Okay. Even though this does, in one sense, send me back to square one, it is nonetheless good to have it phrased so blatantly. I know that it can be extremely difficult for a native speaker to explain their mother tongue, but any description of the connotational differences between these conjunctions would be extremely helpful (even if it is not a particularly well-organized or well-defined description).




polysonic said:


> In fact, you can see that all subordinate clauses which follow the verbs like хотеть, сказать, договариваться, usually don't express the real action, but the unreal one.
> I mean -
> Я пошла в магазин - real action
> Он  хочет, чтобы я пошла в магазин. - Yes, he wants me to go there, but we don't know if I go there or not.
> Он сказал, что я - обманщица. - Yes, he told that I am a deceiver, but that doesn't mean that I am a deceiver in reality.
> In this case, both что и чтобы can be called "subjunctive" conjunctions.



The first is obviously a very 'real' action, because, as dec-sev pointed out, it is in the past. The second is also very obviously *'unreal'*, because it is a wish (which describes something 'unreal' by default). I would disagree that the third is a relevant example, however. Yes, the action (быть) is unreal, because the sentence refers to an opinion (which cannot be verified), but I think that the *focus* of the sentence is not the action (быть) but rather the predicate. It relates more to "*what* he says I am" than "what he says I *am*" (I know that this is a very obscure way to explain it—I hope you can understand).




polysonic said:


> There are more points to think about. Sometimes we use demonstrative pronouns before these conjunctions.
> 
> For example.
> (1)Я знал о том, что он пойдет в магазин.
> (2)Я знал, что он пойдет в магазин.
> Мы договорились, что он пойдет магазин.
> Мы договорились о том, чтобы он пошел в магазин.
> Мы договорились, чтобы он пошел в магазин. (?? - sounds strange for me, but maybe it can be used)
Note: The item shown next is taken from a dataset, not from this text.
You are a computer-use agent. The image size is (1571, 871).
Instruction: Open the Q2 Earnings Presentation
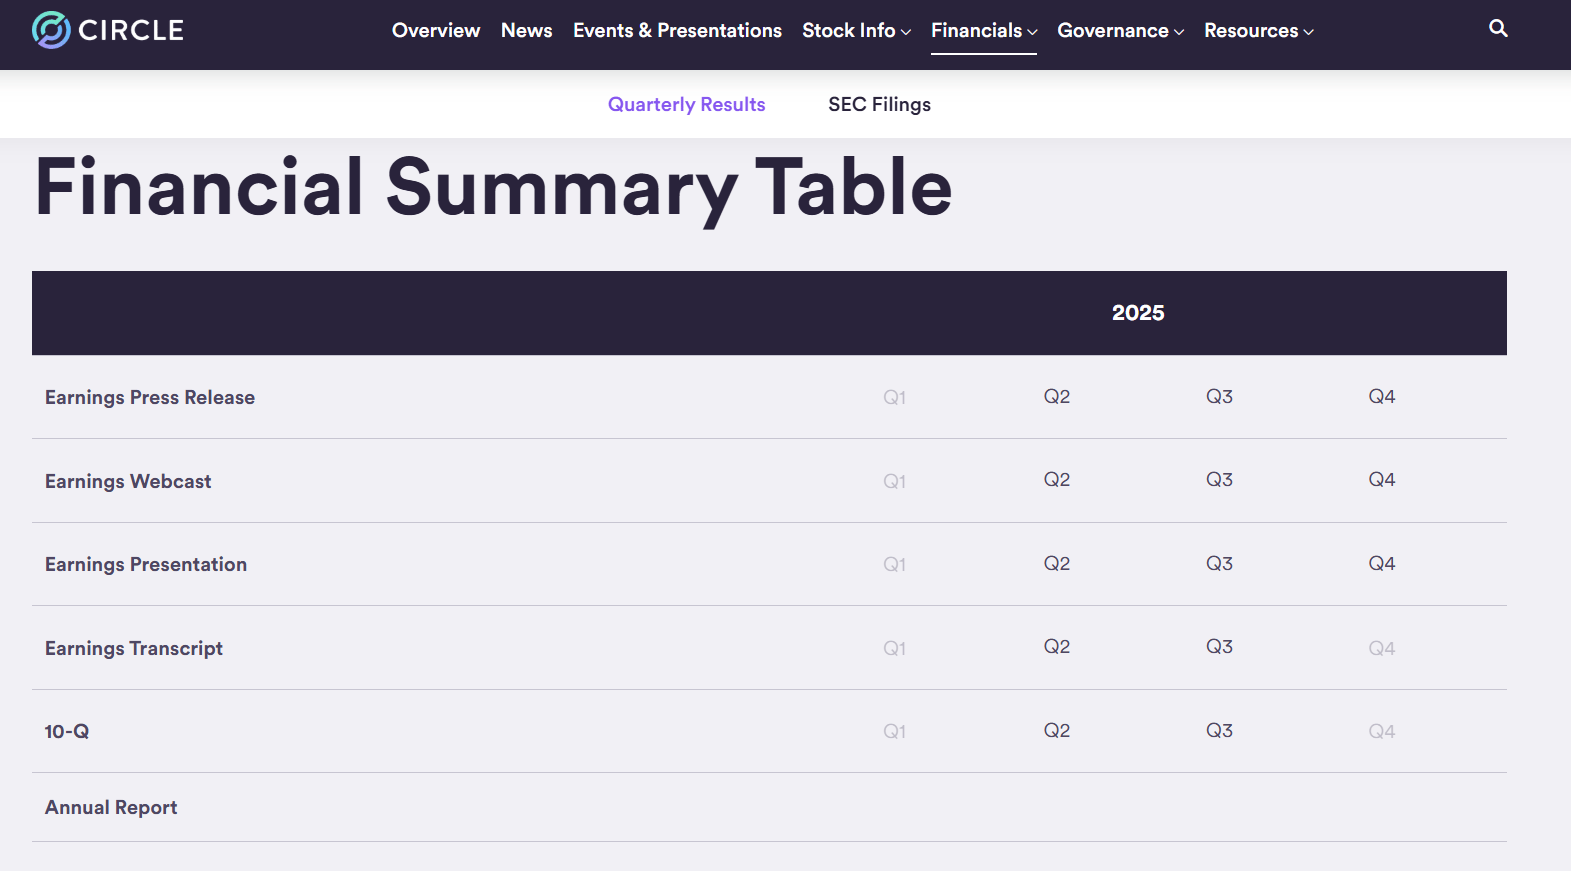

This is new to me. Do you think you could explain when a pronoun is used here, and what it signifies (i.e. what the difference between (1) and (2) is).




Ptak said:


> This one sounds okay to me, although "Мы договорились, что он пойдет в магазин" is better.



With this example, I can understand why the original proposition would seem slightly awkward: I think that most verbs like сказать and договорить would almost always take что rather than чтобы, unless the action has a specific desired outcome:

"мама меня сказала, чтобы я содержал свою комнату"

On second thought, perhaps this could be a part of the difference between что and чтобы (that чтобы expects/intends an outcome)... this would (in some cases) make чтобы a somewhat more 'perfective' version of что.

What do the native speakers here think about that explanation?


rho


----------



## dec-sev

rho said:


> "мама меня мне сказала, чтобы я содержал свою комнату"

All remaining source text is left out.